## PROMPT
Copy nothing from the entries below except the lines from the one containing "Yul Edochie (117, 1883)" through the one containing "Akin Faminu: The", and copy those exactly.

══ SUPPLIED MATERIAL

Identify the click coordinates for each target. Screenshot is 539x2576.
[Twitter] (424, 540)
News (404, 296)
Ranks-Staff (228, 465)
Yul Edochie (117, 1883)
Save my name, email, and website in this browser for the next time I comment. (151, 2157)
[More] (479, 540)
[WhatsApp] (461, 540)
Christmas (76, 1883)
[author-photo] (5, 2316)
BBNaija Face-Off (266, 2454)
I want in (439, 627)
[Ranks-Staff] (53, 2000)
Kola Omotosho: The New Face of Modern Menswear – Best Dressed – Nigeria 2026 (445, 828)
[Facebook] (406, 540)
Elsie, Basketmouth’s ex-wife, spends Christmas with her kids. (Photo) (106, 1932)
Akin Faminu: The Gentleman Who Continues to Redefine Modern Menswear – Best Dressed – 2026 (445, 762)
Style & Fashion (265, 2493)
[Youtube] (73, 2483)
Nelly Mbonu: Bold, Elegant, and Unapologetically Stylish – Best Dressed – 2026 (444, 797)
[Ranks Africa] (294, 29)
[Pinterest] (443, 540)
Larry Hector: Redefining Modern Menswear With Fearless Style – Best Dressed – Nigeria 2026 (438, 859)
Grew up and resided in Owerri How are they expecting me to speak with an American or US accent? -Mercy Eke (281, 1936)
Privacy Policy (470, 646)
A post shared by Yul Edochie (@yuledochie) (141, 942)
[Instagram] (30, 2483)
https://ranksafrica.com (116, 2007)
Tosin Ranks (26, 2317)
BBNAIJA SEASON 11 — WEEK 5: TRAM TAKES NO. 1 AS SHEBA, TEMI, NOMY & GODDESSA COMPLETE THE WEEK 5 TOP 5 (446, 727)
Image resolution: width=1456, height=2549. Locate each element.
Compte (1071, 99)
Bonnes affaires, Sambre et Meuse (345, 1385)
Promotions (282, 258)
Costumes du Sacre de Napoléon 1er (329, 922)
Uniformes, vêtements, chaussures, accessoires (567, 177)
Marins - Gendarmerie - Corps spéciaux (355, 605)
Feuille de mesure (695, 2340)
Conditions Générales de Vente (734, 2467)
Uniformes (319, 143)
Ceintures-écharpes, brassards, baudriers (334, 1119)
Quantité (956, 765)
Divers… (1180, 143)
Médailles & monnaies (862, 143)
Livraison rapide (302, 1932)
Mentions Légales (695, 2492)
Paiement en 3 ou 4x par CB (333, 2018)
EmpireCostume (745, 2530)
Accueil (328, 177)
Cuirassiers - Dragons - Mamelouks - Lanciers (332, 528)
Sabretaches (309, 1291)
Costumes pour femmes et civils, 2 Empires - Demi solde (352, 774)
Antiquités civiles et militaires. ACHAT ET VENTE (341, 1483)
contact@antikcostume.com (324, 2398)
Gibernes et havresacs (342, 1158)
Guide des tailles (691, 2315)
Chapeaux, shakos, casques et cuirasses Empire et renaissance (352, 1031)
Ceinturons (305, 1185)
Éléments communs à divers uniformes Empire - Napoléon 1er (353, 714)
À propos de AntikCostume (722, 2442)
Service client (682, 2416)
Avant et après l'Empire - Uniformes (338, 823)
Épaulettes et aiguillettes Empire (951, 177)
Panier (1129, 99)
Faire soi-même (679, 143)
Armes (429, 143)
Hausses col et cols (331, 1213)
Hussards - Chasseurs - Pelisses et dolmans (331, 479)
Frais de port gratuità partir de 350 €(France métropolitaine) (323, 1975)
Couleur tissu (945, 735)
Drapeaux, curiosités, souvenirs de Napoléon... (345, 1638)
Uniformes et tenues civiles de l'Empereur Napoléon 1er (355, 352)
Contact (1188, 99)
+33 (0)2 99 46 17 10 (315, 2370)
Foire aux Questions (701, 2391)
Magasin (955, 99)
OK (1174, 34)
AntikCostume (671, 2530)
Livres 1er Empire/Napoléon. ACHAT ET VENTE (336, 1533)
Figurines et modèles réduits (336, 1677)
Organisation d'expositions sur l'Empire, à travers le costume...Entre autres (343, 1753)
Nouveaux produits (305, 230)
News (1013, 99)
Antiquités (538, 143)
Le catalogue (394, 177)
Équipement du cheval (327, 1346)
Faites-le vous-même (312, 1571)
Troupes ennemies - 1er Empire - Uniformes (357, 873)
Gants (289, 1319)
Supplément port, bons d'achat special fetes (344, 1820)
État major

════

## ANSWER SECTION
Yul Edochie (117, 1883)
Save my name, email, and website in this browser for the next time I comment. (151, 2157)
[More] (479, 540)
[WhatsApp] (461, 540)
Christmas (76, 1883)
[author-photo] (5, 2316)
BBNaija Face-Off (266, 2454)
I want in (439, 627)
[Ranks-Staff] (53, 2000)
Kola Omotosho: The New Face of Modern Menswear – Best Dressed – Nigeria 2026 (445, 828)
[Facebook] (406, 540)
Elsie, Basketmouth’s ex-wife, spends Christmas with her kids. (Photo) (106, 1932)
Akin Faminu: The Gentleman Who Continues to Redefine Modern Menswear – Best Dressed – 2026 (445, 762)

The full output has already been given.